----- EXCERPT PROVIDED -----

- Sire: Bold Lad
- Grandsire: Bold Ruler
- Dam: Solid Thought
- Damsire: Solidarity
- Sex: Mare
- Foaled: 23 February 1971
- Country: United States
- Colour: Chestnut
- Breeder: George F Getty II
- Owner: Nelson Bunker Hunt
- Trainer: Ted Curtin
- Record: 8:4-1-1

Major wins
- Flying Childers Stakes (1973) Cheveley Park Stakes (1973)

Awards
- Timeform rating 118 (1973) Top-rated British two-year-old filly (1973) Top-rated Irish two-year-old filly (1973)

= Gentle Thoughts (horse) =

American-bred Thoroughbred racehorse

Gentle Thoughts (23 February 1971 - after 1985) was Kentucky-bred Irish-trained Thoroughbred racehorse and broodmare. After she showed promising, but unremarkable form in the early part of her two-year-old season, she established herself as one of the leading fillies of her generation in the autumn of 1973, recording consecutive Group One victories in the Flying Childers Stakes and Cheveley Park Stakes. At the end of the year she was the joint-best two-year-old filly in both Britain and Ireland. She failed to reproduce her form as a three-year-old and had little success as a broodmare.

==Background==
Gentle Thoughts was a "close-coupled, good-quartered" chestnut mare with a white blaze and three long white socks bred in Kentucky by George F Getty II, a grandson of J Paul Getty. She was one of the best horses sired by Bold Lad, the American Champion Two-Year-Old Male Horse of 1964. Her dam, Solid Thought was a high-class racemare who won the Santa Ynez Stakes and the Honeymoon Handicap in 1960. She produced several other winner including Junius who won the Middle Park Stakes in 1976. Solid Thought was a descendant of the broodmare Traverse, making her a distant relative of Hasty Road, Bold Bidder and Intrepidity.

As a yearling, the filly was offered for sale and bought for $22,000 by representatives of Nelson Bunker Hunt. She was sent to Europe where she was trained near Naas in County Kildare by Ted Curtin.

==Racing career==

===1973: two-year-old season===
Gentle Thoughts made her debut with a win in a five furlong maiden race at Phoenix Park Racecourse and then finished third in a minor race over the same distance at Leopardstown. She then finished second by a head in a nursery (a handicap race for juveniles) at the Curragh, receiving six pounds from the winner Elakonee Wind. Her next race was the Ballymany Stakes at the Curragh when she showed her first signs of high class form as she led from the start and won by three lengths from the 1/2 favourite Pepi Image, a filly who had finished second in the Phoenix Stakes.

----- STORED DATA -----

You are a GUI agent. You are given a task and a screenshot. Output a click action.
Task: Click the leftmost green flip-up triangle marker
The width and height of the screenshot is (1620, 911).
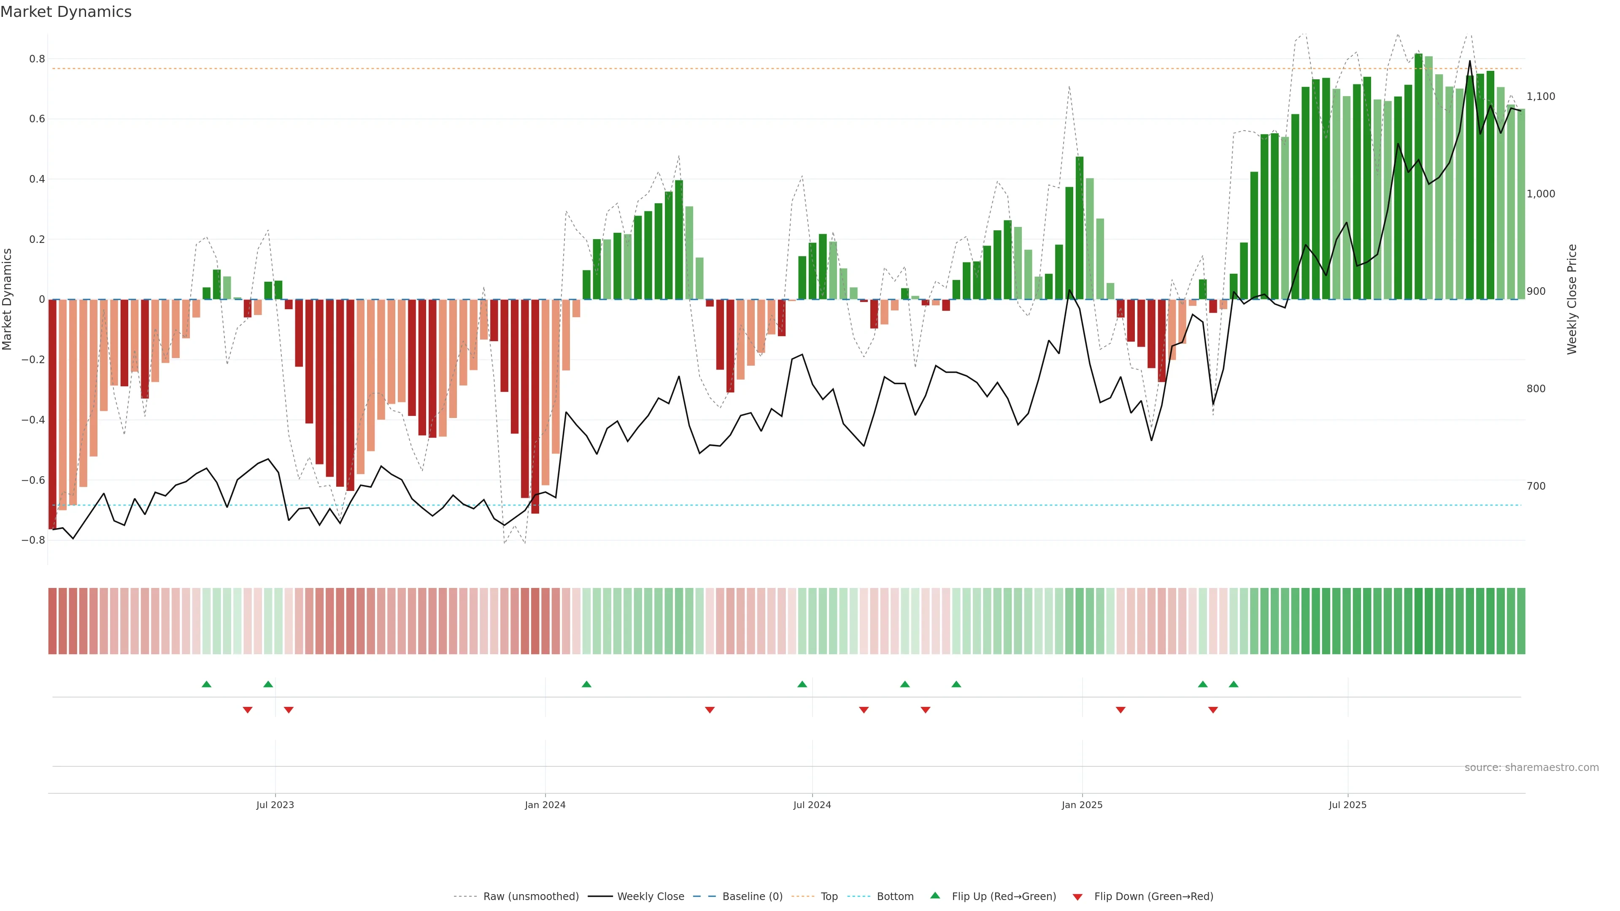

-----

• [GIVEN TASK A]: In the Gentle Thoughts article, what price was paid for the filly as a yearling?
• [GIVEN TASK B]: Return the passage of the Gentle Thoughts article starting at "American-bred Thoroughbred racehorse" and ending at "as a broodmare.".

• [SOLUTION A]: $22,000

• [SOLUTION B]:
American-bred Thoroughbred racehorse

Gentle Thoughts (23 February 1971 - after 1985) was Kentucky-bred Irish-trained Thoroughbred racehorse and broodmare. After she showed promising, but unremarkable form in the early part of her two-year-old season, she established herself as one of the leading fillies of her generation in the autumn of 1973, recording consecutive Group One victories in the Flying Childers Stakes and Cheveley Park Stakes. At the end of the year she was the joint-best two-year-old filly in both Britain and Ireland. She failed to reproduce her form as a three-year-old and had little success as a broodmare.